Unter dem Titel "Making van Gogh. Geschichte einer deutschen Liebe" zeigt das Städel Museum die nach eigenen Angaben umfangreichste Schau mit Werken von Vincent van Gogh seit fast 20 Jahren in Deutschland. Sie beschreibt, wie der frühe Mythos um den Maler schon um die Jahrhundertwende zu großer Begeisterung, zahlreichen Ankäufen und dazu führte, dass der Niederländer zum Vorbild für die deutschen Expressionisten von Heckel, Kirchner und Schmidt-Rottluff bis zu Münter und Jawlensky wurde.
Hunger nach der Moderne
"Er hat sich natürlich selbst geschaffen, als Künstler - aber er hat nichts verkauft. Das hat dann die Nachwelt besorgt, vor allem seine Schwägerin", sagte Kunstkritiker Christian Gampert im Deutschlandfunk. "Dass er ausgerechnet nach Deutschland verkauft wurde, hatte damit zu tun, dass hier die Künstler nach der Moderne hungerten." Die erste Ausstellung mit Van-Gogh-Gemälden im reaktionären Kaiserreich, in der Galerie Paul Cassirer, sei "ein Schlag für konservative Kunstfreunde" gewesen, "während die Künstler begeistert waren." Neben der "deutschen Liebe", die der Ausstellungstitel behauptet, habe es also auch Ablehnung gegeben.

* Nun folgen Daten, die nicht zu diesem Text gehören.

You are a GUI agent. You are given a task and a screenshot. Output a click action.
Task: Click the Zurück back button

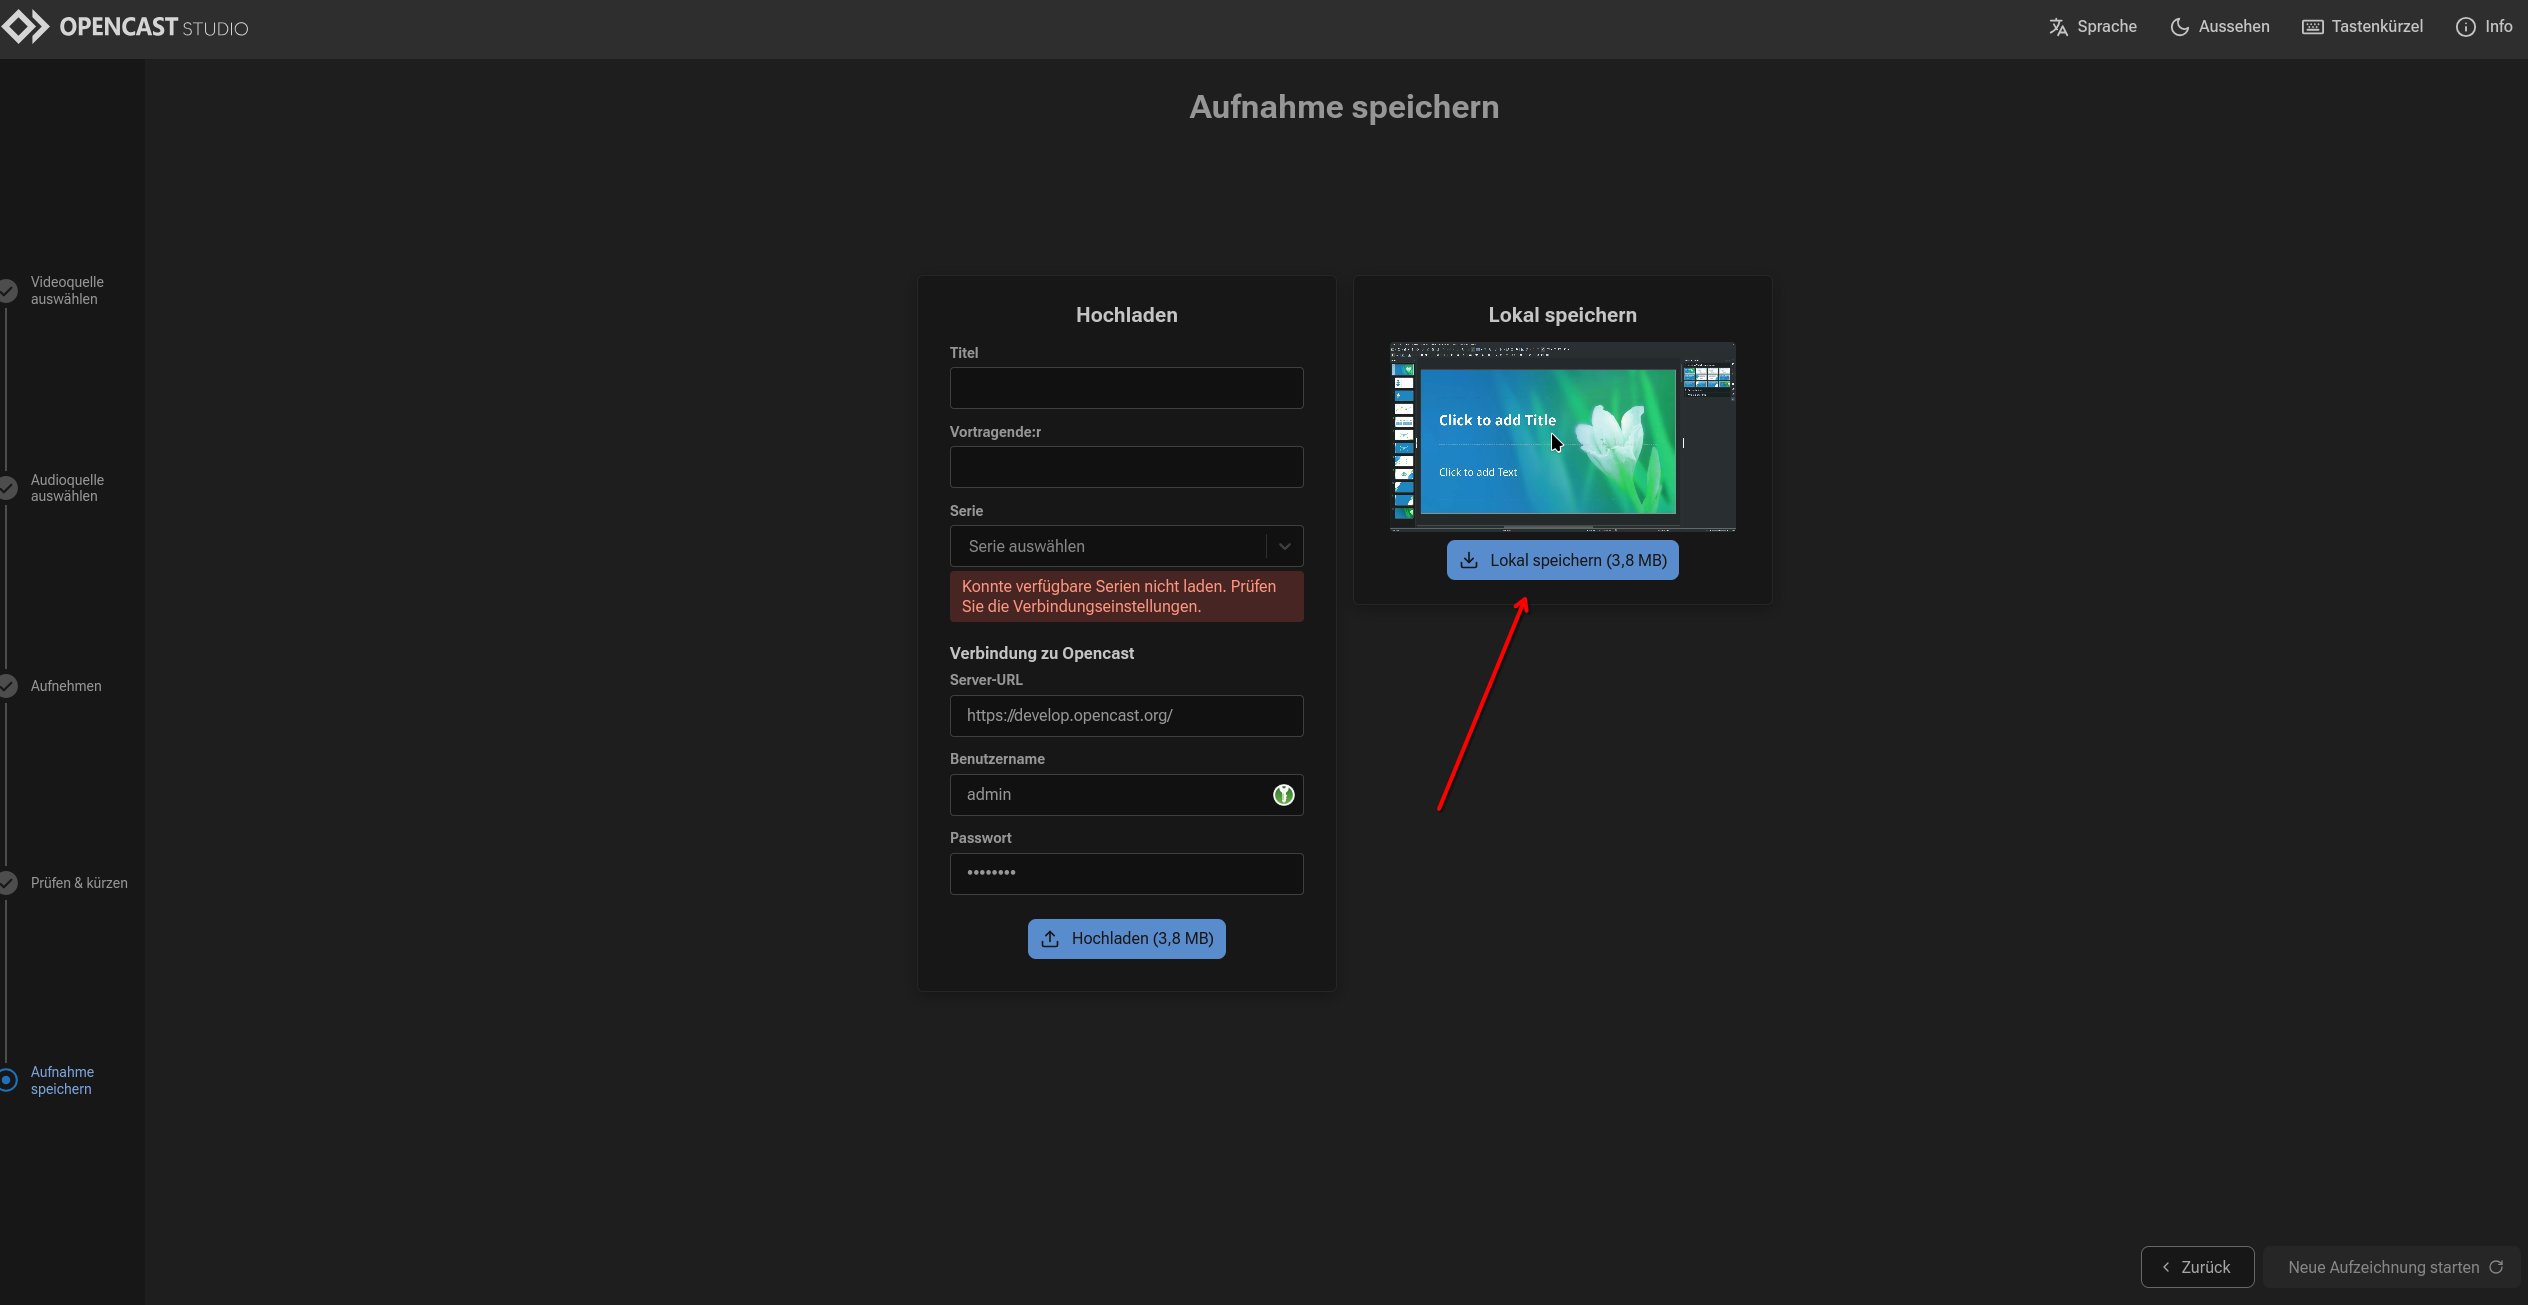2197,1267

Und diese Liebe ging schnell und brutal zu Ende: Vor allem das jüdische Bürgertum sei von van Goghs Gemälden und Zeichnungen begeistert gewesen und habe sie gekauft, so Gampert in "Kultur heute". Nach 1933 wurden diese Sammlerinnen und Sammler ins Exil getrieben oder ermordet, ihre Sammlungen zerschlagen. Auch aus den öffentlichen Museen wurden van Goghs Gemälde entfernt - nicht als angeblich "entartet", sondern weil die Nationalsozialisten sie teuer ins Ausland verkaufen wollten, um die Kriegskasse zu füllen.
Nur noch der leere Rahmen
Dass das Städel jetzt diese Ausstellung veranstalte, liege daran, dass es bereits früh Werke von van Gogh erworben habe, sagte Christian Gampert. Auch das berühmte Arztporträt "Bildnis des Doktor Gachet", das wenige Tage vor van Goghs Tod entstand, sei dabei gewesen - und 1937 ebenfalls an Hermann Göring überstellt worden. In der Ausstellung wird das mit dem zurückgelassenen Rahmen des Bildes deutlich gemacht, das 1990 mit einem Auktionsrekord von 82,5 Millionen Dollar zum damals teuersten Kunstwerk der Welt wurde. Nun steht er, statt an der Wand zu hängen, leer mitten im Raum - und wird dort leider als "Selfie-Spot" genutzt.